The second ingredient of security is confidentiality. Information may be correct (i.e., have integrity), but it
is often just as important to be careful regarding who has access. Confidentiality is maintained exactly
when the users who should not have access do not have access.
The third, and too often overlooked, ingredient of security is availability. Confidentiality means that data
is not accessible to unwanted individuals; availability means that data is accessible to users who should
have access.
These three ingredients answer the key questions regarding information assurance:
Is the asset uncorrupt? (integrity - data)
Is the asset authentic? (integrity - authenticity)
Who has access to the asset? (confidentiality)
Is the asset accessible to those who should have access? (availability)
These concepts apply to our everyday world, as well. Every theft can be viewed as a crime against
availability. Vandalism is a crime of integrity. Fraud is a type of authenticity crimes. Revealing selected
government secrets is a criminal offense (of confidentiality) in most countries
Information, such as data stored in a file or transmitted through a network, is the ultimate asset to be
secured, but in order to secure information there are other assets that must be secured. Security
professionals also worry about
physical security - securing the computing devices themselves,
configuration security - preserving the integrity of a computer, network and file configuration,
identity security - maintaining the confidentiality of a persons information, and
privacy - keeping anything confidential.
Certainly, information (i.e., data) must have integrity. Integrity is lost when a file system fails to store data
correctly or when data is damaged while being transmitted across the Internet. Various operating system,
application software and physical vulnerabilities can result in the loss of integrity. Some well-known
classes of computer attack that result in the loss of integrity are viruses and worms that always destroy the
integrity of computer memory by causing an unintended program to execute, and may also damage the
integrity of the computers file system or other assets. When a computer has a virus, we say that it is
infected.

Two common attacks on authenticity are spoofing and relay attacks. Spoofing occurs whenever a process
or message impersonates someone falsely. For example, an email message can spoof a reply-to address or
a network packet can spoof the source IP address. A relay attack occurs when one computer attacks
another computer by transmitting all the attack transmission through a third computer, making this third
computer appear to be the source of the attack.
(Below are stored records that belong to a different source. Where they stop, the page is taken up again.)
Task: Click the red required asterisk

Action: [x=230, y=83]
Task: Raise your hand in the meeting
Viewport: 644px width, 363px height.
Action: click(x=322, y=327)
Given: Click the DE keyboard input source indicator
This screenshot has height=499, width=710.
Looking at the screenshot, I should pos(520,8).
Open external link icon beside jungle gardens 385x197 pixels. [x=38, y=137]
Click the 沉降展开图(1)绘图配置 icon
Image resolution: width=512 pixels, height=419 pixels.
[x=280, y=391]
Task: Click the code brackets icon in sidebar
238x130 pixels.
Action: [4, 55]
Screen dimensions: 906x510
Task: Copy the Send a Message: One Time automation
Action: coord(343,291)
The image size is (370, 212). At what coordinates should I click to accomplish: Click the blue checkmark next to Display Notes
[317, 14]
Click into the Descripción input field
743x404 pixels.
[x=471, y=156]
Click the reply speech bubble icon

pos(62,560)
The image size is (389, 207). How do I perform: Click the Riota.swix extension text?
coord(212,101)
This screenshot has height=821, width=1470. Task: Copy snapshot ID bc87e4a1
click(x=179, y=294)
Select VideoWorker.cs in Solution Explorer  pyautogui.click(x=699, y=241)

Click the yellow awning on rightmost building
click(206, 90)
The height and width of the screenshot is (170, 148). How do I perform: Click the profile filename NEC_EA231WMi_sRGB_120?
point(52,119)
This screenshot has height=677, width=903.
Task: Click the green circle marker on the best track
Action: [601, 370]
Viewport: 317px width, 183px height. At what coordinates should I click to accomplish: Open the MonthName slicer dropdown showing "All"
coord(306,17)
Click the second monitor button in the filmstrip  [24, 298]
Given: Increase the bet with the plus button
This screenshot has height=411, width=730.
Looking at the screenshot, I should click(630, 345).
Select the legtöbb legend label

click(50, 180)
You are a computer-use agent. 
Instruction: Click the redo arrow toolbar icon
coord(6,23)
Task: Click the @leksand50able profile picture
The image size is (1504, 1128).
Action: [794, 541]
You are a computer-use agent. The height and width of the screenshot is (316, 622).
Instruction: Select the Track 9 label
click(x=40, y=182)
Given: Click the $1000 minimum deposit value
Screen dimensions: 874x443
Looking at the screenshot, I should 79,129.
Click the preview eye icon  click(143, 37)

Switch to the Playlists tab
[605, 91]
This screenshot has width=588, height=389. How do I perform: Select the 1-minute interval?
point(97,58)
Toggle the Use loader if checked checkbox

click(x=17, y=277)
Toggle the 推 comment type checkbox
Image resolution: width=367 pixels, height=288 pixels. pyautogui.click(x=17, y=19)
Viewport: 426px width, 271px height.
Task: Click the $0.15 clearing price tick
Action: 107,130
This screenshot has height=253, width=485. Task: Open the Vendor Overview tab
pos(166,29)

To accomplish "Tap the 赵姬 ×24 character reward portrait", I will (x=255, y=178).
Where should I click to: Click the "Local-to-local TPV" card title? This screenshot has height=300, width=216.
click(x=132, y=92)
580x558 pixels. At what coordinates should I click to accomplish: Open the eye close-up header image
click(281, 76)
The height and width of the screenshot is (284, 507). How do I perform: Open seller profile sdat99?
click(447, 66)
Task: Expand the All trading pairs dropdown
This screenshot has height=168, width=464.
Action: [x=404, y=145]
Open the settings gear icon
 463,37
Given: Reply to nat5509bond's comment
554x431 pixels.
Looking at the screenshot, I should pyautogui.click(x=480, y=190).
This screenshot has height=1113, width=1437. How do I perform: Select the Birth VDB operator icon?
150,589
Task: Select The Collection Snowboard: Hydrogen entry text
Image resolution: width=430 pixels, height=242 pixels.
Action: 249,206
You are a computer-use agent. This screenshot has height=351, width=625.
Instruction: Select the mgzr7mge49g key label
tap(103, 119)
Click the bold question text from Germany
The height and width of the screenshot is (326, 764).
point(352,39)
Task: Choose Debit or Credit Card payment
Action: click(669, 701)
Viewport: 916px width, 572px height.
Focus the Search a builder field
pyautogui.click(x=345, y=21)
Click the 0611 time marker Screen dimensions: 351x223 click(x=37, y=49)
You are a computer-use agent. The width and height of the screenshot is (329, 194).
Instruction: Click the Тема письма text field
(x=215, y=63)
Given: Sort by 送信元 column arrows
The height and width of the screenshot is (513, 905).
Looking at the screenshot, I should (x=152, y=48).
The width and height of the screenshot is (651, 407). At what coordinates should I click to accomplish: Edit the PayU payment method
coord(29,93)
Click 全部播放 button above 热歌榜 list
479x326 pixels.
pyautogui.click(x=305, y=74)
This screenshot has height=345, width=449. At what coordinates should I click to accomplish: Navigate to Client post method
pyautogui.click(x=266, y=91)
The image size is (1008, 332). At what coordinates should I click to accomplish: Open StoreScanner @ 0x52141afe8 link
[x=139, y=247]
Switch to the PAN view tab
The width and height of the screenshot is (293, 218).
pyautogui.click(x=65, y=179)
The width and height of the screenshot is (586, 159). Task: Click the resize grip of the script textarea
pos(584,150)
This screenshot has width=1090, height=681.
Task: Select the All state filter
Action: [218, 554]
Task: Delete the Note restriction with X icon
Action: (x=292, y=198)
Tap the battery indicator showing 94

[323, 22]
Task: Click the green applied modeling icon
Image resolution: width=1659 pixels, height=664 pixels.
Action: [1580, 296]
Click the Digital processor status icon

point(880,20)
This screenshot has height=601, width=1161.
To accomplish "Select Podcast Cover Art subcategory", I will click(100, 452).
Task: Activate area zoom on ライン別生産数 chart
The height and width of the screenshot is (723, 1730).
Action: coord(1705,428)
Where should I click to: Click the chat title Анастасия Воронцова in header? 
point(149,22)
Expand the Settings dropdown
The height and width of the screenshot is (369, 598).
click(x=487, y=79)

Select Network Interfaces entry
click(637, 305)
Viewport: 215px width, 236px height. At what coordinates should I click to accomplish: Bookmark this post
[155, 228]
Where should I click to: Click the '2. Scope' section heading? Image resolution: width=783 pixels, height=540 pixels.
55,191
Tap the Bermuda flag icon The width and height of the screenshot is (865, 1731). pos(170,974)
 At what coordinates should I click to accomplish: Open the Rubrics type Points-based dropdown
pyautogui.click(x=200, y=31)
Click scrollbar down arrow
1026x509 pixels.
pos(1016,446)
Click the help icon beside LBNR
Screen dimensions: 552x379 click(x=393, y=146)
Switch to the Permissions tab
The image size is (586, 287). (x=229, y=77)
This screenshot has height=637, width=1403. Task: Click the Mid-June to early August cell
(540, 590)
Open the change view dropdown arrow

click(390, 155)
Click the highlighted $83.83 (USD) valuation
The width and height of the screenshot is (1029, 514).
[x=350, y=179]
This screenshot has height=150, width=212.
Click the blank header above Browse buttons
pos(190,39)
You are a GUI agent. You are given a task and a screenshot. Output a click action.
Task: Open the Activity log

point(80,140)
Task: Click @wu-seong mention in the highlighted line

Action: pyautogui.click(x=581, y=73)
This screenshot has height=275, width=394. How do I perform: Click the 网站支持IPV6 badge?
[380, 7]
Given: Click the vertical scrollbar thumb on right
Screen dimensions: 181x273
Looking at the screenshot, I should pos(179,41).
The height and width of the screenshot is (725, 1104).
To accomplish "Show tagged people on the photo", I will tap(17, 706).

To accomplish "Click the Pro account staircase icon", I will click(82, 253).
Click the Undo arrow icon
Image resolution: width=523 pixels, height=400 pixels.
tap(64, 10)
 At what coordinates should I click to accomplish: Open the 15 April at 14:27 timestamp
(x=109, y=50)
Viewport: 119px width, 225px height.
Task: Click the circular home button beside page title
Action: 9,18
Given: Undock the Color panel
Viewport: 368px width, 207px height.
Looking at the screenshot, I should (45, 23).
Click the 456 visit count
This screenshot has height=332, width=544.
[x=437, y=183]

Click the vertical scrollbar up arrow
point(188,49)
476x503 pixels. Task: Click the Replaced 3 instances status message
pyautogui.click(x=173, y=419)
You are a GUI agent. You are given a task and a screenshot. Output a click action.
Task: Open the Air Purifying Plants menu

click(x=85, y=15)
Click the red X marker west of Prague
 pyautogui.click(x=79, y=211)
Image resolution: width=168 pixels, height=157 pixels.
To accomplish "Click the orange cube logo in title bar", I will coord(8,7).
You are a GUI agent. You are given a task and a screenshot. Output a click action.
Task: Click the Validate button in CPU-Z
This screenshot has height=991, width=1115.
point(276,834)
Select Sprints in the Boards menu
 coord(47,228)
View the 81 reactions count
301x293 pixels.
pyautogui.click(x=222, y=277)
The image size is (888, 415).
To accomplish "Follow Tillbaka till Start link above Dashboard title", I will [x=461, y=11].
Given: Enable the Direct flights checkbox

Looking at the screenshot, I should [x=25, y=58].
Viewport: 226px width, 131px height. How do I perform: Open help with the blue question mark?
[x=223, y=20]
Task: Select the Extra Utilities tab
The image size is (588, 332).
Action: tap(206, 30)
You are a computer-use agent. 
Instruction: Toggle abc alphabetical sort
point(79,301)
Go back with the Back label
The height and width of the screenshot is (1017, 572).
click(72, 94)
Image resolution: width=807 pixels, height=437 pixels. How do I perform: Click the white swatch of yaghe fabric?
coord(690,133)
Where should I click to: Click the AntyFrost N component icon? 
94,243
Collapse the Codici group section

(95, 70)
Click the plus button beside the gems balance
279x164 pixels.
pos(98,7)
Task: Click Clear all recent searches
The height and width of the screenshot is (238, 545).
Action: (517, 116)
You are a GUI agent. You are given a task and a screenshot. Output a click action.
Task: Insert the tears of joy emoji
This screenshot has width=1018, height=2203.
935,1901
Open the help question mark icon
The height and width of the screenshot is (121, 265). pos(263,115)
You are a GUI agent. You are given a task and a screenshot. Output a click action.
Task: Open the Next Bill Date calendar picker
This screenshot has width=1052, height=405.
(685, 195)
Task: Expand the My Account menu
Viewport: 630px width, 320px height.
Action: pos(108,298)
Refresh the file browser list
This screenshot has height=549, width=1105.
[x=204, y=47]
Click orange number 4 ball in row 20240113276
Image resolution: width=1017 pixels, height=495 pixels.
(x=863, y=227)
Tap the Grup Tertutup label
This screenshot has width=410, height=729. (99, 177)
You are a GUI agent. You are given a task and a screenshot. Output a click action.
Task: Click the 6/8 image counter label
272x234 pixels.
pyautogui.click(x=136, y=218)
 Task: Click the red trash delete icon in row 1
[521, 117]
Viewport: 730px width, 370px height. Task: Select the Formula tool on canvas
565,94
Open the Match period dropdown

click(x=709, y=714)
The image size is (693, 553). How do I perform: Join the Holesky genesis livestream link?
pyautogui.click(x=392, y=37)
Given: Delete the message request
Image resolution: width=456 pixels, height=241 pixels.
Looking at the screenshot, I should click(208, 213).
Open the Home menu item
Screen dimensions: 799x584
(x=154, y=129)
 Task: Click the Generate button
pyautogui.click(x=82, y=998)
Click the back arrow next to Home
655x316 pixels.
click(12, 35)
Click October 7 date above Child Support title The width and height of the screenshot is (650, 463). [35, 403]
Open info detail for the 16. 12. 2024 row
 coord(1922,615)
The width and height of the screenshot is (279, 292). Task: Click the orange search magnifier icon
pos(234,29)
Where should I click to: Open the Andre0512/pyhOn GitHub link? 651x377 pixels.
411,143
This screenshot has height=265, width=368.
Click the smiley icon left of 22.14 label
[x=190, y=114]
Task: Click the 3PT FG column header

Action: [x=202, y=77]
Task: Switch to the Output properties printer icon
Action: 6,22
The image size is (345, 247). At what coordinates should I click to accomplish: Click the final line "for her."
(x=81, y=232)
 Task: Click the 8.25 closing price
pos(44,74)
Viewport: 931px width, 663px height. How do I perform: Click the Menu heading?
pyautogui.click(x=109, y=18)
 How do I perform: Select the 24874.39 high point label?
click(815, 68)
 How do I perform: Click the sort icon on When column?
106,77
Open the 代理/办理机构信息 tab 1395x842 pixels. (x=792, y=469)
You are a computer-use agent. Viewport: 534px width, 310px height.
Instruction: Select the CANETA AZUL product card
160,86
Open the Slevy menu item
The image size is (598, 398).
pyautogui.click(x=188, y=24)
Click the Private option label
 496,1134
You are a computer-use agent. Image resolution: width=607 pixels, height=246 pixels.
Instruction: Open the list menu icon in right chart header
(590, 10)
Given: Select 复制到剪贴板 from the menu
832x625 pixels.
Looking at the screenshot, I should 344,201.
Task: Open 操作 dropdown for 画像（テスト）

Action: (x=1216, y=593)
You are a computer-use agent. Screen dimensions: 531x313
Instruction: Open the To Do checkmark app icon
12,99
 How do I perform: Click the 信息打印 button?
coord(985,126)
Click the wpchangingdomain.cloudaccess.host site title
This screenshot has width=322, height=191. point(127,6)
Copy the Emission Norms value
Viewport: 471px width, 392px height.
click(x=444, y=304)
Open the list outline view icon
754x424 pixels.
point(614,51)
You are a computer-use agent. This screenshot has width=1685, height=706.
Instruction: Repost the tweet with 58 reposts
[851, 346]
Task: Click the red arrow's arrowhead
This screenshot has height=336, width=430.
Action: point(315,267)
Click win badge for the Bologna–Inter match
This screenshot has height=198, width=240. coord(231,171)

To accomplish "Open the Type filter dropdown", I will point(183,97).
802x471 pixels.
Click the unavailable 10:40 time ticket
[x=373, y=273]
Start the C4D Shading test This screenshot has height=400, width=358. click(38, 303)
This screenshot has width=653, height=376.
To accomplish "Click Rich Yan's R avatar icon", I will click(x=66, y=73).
Confidentiality is defined according to NIST (a security standards group within the U.S. government) to be
assurance that information is not disclosed to unauthorized persons, processes or devices. Some common
attacks that are intended to damage confidentiality are shoulder surfing, network sniffing and vulnerability
scanning. Shoulder surfing is often a low tech (i.e., electronically unsophisticated) kind of attack that
steals passwords by watching or videoing someone as they type their password. A related kind of attack, is
called dumpster diving because the attacker steals information by literally sifting through garbage for
paper that contains confidential information. (A dumpster is a large garbage container.) Network sniffing
occurs any time one computer user examines someone elses network transmissions. Since much of the
Internets traffic (most email, for example) is sent in easily understood form, it is not difficult for an
attacker with sufficient intelligence and access to the right wires at the proper time to intercept someones
data. The United States, and many other countries, have declared that a company can lawfully inspect all
information on the computers owned by the company. Therefore, many companies legally inspect their
employees email. Vulnerability scanning is a kind of confidentiality attack that almost always precedes
the real attack. Vulnerability scanning software examines other computers to report on potential
configuration vulnerabilities that can be exploited. Most computer users would assume that such
information is confidential.
This is a good time for a brief aside. In this course we will spend a lot of time talking about attacks and
sometimes the tools attackers use. It is not my intention to teach anyone how to perform and attack.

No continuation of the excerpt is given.